I was also blessed with a visit in the home of Judy Wyman and John Kelly, and their beautiful daughters Leah and Sarah. It’s always a treat to see Judy, who, with her mother, Sylvia, was part of the Peterson/Wyman self-appointed climbing camp (christened Camp ManWyPeson) which scaled the Presidentials with backpacks in the early ’70’s and ’80’s.
It was with deep sadness that I received the call from Rosalie Pratt’s daughter, Sandy Jones, that Rosalie had died. The loss of such a good friend and colleague was staggering, but the thought that she was released from almost constant physical suffering made it easier to bear. And how grateful I was to have had those few days with her last October. I cannot express how much I will miss her. I tried to recapture a bit of our life and travels together, and have written my own eulogy to a most unusual, accomplished, and beloved woman. (click here for file)
I broke my right little toe at the end of October while racing around, looking for the perfect outfit for Barry Hamilton’s and Ruth Klukoff’s wedding in St.

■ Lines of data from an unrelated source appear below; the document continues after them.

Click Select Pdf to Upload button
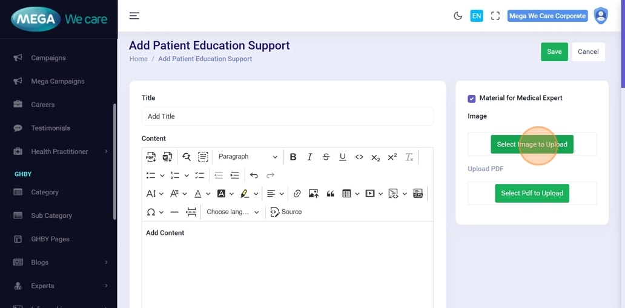tap(532, 194)
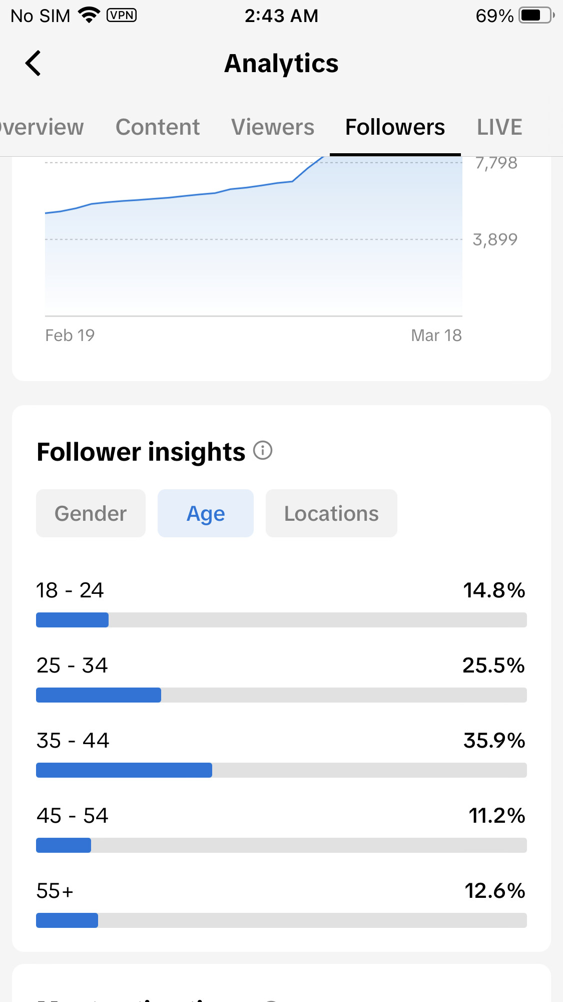Tap the Mar 18 date label
Screen dimensions: 563x1002
coord(436,336)
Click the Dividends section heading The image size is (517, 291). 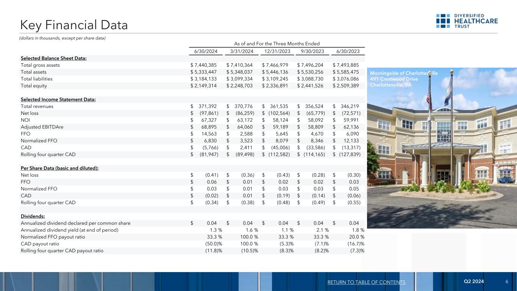(x=33, y=216)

Petersburg, Florida. And a most unusual wedding it was! I flew to Tampa with Kit Sailer, and we celebrated along with many other Summit High classmates of Barry’s and daughter Martha’s. I felt as if I’d gone back twenty-five years and was living on Badeau Ave. in Summit, NJ. But this time I was not THE MOTHER. I was just a friend. It was fun swimming in the ocean and sitting on the beach and going for a treasure hunt on the pristine island where the ceremony took place. Ruth’s Zukuki violin students provided the music in a perfect setting of sun, tropical flowers, and palm trees. The food was sensational and it wasn’t until the sun was a red ball on the horizon that we dispersed to continue the party with good conversation and margueritas. Warning: Never drink margueritas before entering a hot tub. They don’t mix!
An added plus from my Florida trip was finding Max Croft, a sensational web designer and professor of digital media at the University of Central Florida in Orlando. He is responsible for the design of my site and I shall be forever grateful to him.

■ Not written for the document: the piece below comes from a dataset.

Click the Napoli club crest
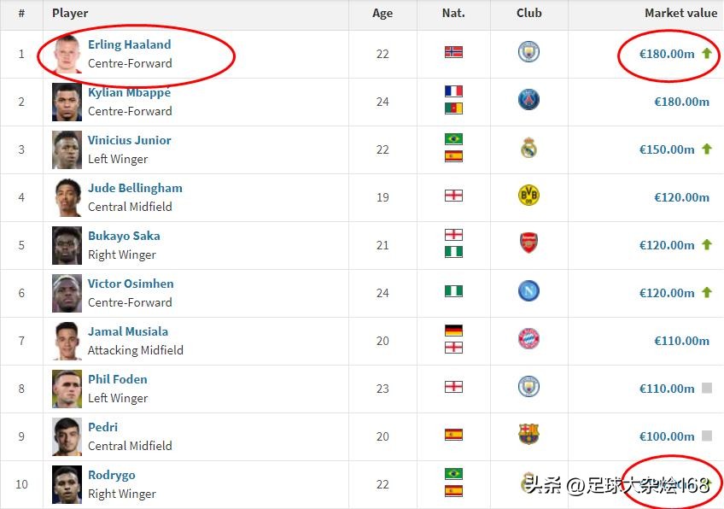724x509 pixels. [528, 292]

Several weeks later I returned to Florida to work with Max and to see Barry and Ruth once again. I also took a side trip to University Park (Sarasota) to see my old friend from music education convention days, Jane Beethoven, and enjoyed her luxurious pad. She’s still working in the field of music and publishing, dividing her time between Florida and Lugano, Switzerland. And she’s as beautiful as ever!
The month of November was spent playing in two Plainfield Symphony concerts and taking in some new shows and musicals to feed my NY theater addiction. If you’re interested, call me. I’ll tell you what to see and what NOT to see. There are some klunkers out there, too. But for $3 audience extra tickets, I can afford to take chances.